Instructions for the task: Taking the line with "Open Sam Wakoba's avatar picture" as the first and the line with "The image size is (1236, 952)." as the last, set down exactly every line in that range from the entries below, and no more.

____ Data extract

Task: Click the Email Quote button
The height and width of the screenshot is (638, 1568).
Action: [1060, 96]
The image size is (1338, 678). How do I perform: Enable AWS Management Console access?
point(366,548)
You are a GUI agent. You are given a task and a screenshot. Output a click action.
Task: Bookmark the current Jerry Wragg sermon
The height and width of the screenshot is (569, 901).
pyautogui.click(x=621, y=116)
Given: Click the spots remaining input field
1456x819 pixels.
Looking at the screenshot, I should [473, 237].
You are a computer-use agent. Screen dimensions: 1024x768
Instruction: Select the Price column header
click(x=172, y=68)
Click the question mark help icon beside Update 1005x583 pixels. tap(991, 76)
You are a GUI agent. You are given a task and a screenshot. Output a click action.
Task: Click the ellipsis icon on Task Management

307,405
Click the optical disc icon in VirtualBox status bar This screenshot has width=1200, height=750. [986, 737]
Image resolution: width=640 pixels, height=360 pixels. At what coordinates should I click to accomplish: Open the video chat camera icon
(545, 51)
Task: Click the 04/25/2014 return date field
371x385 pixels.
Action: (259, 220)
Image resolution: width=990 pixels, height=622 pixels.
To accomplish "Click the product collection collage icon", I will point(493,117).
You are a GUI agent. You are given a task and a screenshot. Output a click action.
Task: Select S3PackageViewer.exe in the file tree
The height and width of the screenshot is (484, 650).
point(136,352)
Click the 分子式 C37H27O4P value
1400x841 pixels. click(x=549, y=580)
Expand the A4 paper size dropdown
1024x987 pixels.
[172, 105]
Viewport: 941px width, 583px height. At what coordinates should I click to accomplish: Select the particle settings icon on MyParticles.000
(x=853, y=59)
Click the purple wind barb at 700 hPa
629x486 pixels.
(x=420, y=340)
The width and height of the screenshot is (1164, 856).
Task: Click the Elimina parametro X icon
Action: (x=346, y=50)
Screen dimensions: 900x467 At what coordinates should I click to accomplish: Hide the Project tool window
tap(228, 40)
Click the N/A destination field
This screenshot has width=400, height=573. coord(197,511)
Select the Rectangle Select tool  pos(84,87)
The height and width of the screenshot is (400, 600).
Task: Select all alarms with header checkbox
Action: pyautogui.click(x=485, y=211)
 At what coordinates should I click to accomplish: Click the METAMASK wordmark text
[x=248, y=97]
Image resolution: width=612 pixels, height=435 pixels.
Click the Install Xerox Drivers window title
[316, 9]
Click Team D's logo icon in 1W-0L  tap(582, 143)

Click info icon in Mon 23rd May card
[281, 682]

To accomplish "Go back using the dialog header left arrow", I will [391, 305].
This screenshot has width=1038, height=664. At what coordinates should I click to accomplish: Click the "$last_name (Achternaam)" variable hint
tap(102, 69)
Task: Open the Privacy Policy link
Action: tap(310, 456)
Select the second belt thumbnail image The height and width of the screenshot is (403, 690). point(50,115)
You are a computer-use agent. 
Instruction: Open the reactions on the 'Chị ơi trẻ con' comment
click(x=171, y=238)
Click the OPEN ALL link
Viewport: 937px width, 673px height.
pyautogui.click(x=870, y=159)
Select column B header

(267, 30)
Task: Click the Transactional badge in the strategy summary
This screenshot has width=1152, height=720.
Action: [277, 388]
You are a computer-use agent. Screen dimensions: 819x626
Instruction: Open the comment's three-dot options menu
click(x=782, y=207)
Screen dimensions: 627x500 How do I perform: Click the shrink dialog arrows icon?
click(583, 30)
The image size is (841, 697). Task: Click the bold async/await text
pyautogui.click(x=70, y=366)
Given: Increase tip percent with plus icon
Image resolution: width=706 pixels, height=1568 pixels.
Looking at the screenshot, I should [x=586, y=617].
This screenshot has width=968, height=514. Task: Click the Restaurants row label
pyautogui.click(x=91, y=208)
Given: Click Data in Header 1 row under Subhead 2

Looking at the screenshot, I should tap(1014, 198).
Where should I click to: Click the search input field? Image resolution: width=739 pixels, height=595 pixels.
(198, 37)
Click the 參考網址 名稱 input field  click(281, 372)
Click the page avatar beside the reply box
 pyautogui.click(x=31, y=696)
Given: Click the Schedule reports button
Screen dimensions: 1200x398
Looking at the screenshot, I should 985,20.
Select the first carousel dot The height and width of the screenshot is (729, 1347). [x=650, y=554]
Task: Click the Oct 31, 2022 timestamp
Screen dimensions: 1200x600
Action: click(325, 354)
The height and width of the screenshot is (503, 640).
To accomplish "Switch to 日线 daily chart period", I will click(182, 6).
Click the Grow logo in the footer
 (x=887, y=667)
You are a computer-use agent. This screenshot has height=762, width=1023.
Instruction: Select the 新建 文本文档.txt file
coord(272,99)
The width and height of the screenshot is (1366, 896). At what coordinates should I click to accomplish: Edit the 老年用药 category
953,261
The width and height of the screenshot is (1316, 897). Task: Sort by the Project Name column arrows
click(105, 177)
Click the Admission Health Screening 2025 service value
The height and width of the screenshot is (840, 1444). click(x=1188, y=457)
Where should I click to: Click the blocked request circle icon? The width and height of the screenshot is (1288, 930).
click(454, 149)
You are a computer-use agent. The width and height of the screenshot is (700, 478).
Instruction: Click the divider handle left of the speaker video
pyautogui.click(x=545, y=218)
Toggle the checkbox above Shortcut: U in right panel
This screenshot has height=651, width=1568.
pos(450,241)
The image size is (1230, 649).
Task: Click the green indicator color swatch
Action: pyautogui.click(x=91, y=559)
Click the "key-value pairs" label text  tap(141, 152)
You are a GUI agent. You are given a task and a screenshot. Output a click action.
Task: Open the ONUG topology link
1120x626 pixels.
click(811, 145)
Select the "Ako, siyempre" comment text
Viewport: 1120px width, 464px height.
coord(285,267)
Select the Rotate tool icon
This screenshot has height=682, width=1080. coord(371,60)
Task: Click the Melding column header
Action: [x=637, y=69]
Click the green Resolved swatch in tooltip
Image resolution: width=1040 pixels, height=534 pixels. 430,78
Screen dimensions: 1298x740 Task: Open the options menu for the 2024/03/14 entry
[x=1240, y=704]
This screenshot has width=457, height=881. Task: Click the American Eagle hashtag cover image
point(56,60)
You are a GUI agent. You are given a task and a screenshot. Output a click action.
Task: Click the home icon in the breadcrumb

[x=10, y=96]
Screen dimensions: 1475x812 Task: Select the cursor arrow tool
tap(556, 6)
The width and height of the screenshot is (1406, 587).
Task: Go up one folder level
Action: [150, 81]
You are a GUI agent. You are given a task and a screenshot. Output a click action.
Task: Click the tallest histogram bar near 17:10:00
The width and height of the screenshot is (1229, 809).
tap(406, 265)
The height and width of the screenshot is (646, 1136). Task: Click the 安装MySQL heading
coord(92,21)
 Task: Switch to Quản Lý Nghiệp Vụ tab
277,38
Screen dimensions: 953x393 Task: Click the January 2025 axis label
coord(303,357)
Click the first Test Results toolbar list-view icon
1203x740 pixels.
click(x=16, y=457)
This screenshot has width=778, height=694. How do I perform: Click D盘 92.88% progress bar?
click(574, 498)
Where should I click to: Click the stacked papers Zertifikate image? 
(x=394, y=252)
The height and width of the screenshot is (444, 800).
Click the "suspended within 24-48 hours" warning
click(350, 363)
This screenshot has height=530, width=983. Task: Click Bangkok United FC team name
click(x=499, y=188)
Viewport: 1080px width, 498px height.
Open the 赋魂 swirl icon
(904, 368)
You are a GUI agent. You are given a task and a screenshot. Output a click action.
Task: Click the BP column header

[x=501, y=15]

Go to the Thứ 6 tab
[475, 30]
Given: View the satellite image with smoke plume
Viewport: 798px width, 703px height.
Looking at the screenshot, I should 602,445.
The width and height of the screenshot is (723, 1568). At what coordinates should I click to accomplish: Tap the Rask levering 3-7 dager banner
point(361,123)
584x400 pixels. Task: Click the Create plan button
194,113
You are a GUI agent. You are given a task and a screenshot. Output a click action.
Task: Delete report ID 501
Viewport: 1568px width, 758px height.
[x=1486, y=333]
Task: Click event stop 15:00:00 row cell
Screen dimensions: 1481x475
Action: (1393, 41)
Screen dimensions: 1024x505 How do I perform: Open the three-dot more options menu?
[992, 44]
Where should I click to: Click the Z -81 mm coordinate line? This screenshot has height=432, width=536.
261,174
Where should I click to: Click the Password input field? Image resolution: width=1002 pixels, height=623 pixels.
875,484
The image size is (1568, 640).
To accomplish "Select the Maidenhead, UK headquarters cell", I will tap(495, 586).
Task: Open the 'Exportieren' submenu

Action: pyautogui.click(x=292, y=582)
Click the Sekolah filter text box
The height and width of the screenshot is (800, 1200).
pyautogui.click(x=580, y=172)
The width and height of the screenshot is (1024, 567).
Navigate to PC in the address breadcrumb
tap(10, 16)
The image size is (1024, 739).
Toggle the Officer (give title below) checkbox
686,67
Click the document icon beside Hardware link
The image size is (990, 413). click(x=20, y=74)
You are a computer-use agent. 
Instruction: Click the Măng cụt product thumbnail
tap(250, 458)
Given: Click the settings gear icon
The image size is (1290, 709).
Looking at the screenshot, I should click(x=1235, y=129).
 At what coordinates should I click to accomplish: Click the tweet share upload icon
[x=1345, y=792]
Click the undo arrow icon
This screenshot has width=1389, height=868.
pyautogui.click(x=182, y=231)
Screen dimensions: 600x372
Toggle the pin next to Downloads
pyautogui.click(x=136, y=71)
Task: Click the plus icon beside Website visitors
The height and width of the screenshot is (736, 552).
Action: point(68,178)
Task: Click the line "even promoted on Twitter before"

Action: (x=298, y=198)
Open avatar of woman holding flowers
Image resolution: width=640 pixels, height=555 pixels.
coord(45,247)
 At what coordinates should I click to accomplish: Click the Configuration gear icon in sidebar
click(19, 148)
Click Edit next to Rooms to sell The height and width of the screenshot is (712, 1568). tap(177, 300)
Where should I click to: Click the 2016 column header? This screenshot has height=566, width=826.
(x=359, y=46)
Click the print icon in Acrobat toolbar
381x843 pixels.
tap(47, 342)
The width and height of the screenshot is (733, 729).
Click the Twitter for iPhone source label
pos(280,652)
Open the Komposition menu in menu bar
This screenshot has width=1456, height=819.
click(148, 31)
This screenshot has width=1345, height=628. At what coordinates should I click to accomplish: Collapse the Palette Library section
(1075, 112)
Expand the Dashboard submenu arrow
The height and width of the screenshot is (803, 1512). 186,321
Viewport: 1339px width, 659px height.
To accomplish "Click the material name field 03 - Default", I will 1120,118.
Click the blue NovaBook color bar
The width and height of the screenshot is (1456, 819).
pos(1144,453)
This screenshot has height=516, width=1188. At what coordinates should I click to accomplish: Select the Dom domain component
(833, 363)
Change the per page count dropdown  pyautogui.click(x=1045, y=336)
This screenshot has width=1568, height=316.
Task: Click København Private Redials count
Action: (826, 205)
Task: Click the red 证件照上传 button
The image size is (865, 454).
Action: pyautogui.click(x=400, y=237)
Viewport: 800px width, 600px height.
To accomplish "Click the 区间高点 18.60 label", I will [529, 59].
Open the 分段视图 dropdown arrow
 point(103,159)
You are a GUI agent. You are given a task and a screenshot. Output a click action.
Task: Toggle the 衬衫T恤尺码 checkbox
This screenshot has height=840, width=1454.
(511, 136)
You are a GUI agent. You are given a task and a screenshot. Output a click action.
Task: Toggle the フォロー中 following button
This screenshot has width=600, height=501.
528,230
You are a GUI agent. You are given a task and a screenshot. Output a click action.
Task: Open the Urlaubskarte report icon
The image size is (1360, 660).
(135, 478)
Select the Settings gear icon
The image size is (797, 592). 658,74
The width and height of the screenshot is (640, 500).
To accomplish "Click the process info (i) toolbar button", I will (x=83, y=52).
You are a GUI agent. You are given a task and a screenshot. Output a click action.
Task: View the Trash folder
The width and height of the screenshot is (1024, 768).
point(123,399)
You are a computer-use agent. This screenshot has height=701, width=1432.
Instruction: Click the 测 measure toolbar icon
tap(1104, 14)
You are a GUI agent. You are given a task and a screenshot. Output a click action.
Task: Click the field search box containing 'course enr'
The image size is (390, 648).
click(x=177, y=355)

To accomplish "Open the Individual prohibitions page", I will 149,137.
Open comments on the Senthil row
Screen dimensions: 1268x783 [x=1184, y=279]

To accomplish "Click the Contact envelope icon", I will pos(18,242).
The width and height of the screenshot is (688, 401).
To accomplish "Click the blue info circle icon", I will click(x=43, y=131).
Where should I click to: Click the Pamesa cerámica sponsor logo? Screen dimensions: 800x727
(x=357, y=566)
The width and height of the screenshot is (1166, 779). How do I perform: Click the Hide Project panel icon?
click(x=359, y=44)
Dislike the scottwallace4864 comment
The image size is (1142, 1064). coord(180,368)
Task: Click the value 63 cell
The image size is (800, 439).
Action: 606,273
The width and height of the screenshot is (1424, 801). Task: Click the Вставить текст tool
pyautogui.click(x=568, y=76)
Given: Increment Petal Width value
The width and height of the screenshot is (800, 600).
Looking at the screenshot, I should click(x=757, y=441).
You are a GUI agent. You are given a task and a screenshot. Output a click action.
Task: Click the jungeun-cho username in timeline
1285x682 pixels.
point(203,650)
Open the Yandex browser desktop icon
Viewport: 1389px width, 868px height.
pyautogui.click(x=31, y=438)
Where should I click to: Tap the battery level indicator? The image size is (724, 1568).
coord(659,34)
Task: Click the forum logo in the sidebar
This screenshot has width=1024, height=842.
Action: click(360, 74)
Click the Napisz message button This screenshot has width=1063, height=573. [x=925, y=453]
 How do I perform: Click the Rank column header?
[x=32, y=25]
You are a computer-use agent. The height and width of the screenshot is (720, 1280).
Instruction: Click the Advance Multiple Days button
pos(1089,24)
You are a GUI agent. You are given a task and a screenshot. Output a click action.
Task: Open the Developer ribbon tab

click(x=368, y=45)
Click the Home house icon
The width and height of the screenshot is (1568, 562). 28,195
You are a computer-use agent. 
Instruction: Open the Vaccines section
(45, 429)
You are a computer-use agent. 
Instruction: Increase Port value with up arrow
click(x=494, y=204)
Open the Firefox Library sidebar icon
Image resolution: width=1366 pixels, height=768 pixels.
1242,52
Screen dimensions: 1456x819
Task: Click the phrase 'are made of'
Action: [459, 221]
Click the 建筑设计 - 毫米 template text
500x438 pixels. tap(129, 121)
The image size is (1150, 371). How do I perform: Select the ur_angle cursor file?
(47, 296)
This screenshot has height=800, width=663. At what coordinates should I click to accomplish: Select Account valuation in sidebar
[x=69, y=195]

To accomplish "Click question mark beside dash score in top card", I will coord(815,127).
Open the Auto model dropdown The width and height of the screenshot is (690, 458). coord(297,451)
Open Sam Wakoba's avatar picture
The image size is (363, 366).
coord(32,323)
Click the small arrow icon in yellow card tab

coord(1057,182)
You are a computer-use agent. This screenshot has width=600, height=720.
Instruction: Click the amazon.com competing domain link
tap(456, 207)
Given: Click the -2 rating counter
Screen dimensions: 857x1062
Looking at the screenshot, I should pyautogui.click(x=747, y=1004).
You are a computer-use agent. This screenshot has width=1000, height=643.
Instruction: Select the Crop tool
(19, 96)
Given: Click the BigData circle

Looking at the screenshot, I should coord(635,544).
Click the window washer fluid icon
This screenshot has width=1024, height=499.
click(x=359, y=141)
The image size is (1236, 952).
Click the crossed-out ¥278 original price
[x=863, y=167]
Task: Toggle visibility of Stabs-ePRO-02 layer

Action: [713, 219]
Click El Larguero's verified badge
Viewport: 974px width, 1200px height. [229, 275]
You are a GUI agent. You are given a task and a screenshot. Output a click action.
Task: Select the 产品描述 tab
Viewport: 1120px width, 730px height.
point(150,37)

________

Answer to the problem:
Open Sam Wakoba's avatar picture
The image size is (363, 366).
coord(32,323)
Click the small arrow icon in yellow card tab

coord(1057,182)
You are a computer-use agent. This screenshot has width=600, height=720.
Instruction: Click the amazon.com competing domain link
tap(456, 207)
Given: Click the -2 rating counter
Screen dimensions: 857x1062
Looking at the screenshot, I should pyautogui.click(x=747, y=1004).
You are a computer-use agent. This screenshot has width=1000, height=643.
Instruction: Select the Crop tool
(19, 96)
Given: Click the BigData circle

Looking at the screenshot, I should coord(635,544).
Click the window washer fluid icon
This screenshot has width=1024, height=499.
click(x=359, y=141)
The image size is (1236, 952).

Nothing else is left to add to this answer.